Côté syndical, il faut renvoyer la plupart des négociations aux accords d’entreprises. La clef – Nicolas Sarkozy l’a déjà proposé -, c’est le référendum : la vraie démocratie sociale, c’est de donner la parole aux salariés. Quant au temps de travail, laissons-le aussi se négocier dans l’entreprise car il faut rompre avec la logique des 35 heures ! Les entreprises ont besoin de retrouver la confiance : pour cela, il faut interdire toute rétroactivité, notamment fiscale, entamer un vaste mouvement contre l’arbitraire administratif, mettre un moratoire sur toute nouvelle norme et supprimer le compte pénibilité qui est un monstre administratif imaginé par le gouvernement.

Le gouvernement présente mercredi en Conseil des ministres une réforme de la Constitution. La droite va-t-elle la voter ?
Nous attendons de voir ce qu’il y a dedans. Y aura-t-il la déchéance de la nationalité ? Apparemment, cela pose problème à gauche. Cette réforme est là pour répondre aux attentats. L’autre urgence, c’est l’emploi. Profitons-en pour créer un deuxième volet à la réforme constitutionnelle qui serait économique. Nous pourrions par exemple supprimer le principe de précaution et le remplacer par celui d’innovation ou encore inscrire dans la Constitution l’interdiction des déficits sociaux. Ce serait un volet positif pour la France.

La droite a désormais plusieurs régions. Quels leviers voulez-vous actionner pour la formation et l’apprentissage ?
Il faut lancer un grand plan sur l’apprentissage. Fixons-nous des objectifs : au moins 100 jeunes de plus par jour en apprentissage. L’apprentissage, c’est l’un des échecs majeurs de François Hollande qui n’a cessé de varier sur la question. Rendons l’apprentissage plus attractif en augmentant le temps passé dans l’entreprise. Là encore, il faut assouplir les conditions de rupture du contrat d’apprentissage et faire basculer une partie des financements des contrats aidés vers l’apprentissage.
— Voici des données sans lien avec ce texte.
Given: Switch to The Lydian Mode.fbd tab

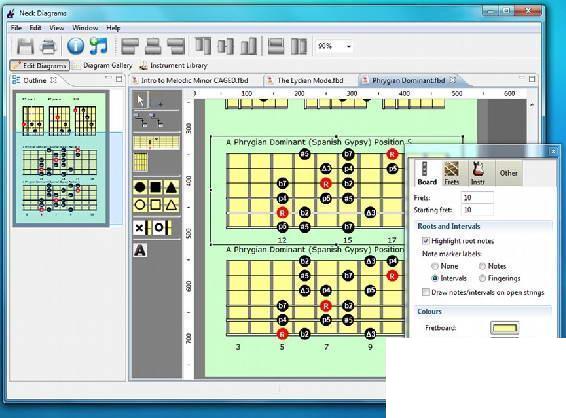Looking at the screenshot, I should click(310, 80).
Dans les régions, lançons un recensement complet des postes non pourvus. Il y a structurellement beaucoup de postes non pourvus que l’on peut mettre en face de personnes qui cherchent un emploi en faisant travailler ensemble Pôle emploi et les organismes de formation.

L’assurance-chômage fera aussi en 2016 l’objet de nouvelles négociations. Dans quel sens faut-il aller ?
Incitons au travail. Nicolas Sarkozy l’a proposé, avec, au bout d’un an, la dégressivité des allocations chômage. Il faut aussi contrôler et sanctionner tous les abus en matière de prestation chômage. Il faut aussi que l’Etat entre en lutte ouverte contre le système des travailleurs détachés. Il ne peut plus y avoir de dumping social à l’intérieur de l’Europe. Il faut instituer un mécanisme de surcotisation en renégociant les règles européennes.
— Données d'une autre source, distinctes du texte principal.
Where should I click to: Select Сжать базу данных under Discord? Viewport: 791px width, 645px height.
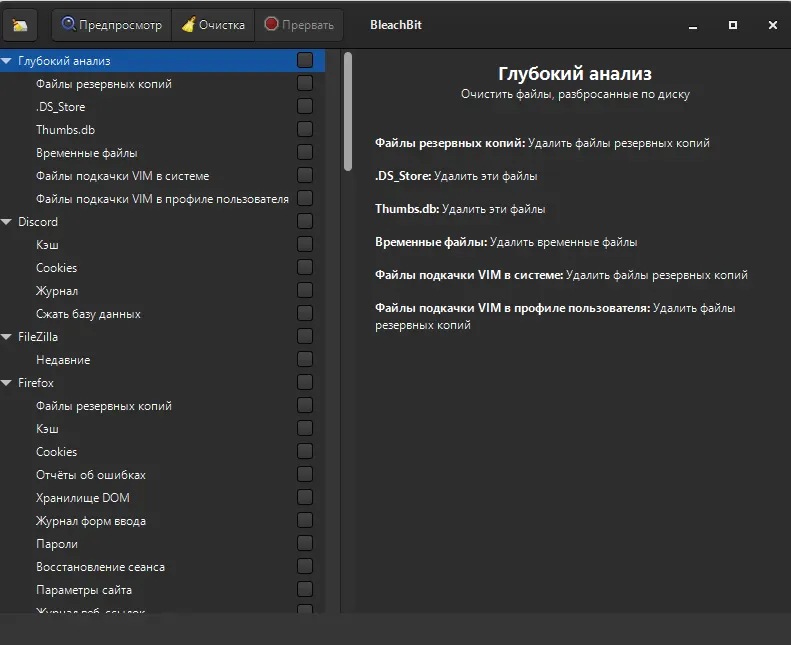pyautogui.click(x=88, y=314)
Cette année à droite va être celle de la primaire. Comment être audible sur le projet quand chacun des candidats travaille à ses propres propositions ?
La primaire est incontournable. Elle doit être aussi responsable. Elle ne doit pas fracturer, diviser profondément et laisser des cicatrices qui risqueraient de ne pas se refermer. Au contraire, elle doit permettre d’organiser le débat au sein de notre mouvement et d’arriver au résultat souhaité : un candidat porté par tous, avec un projet discuté ensemble et qui gagne l’élection présidentielle. Que Nicolas Sarkozy appelle à un projet partagé est indispensable, c’est une base de départ, un point de référence. Ce n’est pas parce que chacun réfléchit légitimement à ses propositions que cela empêche l’adoption d’un vrai projet collectif. Au contraire, il nous faut une puissante refondation de notre modèle économique et social.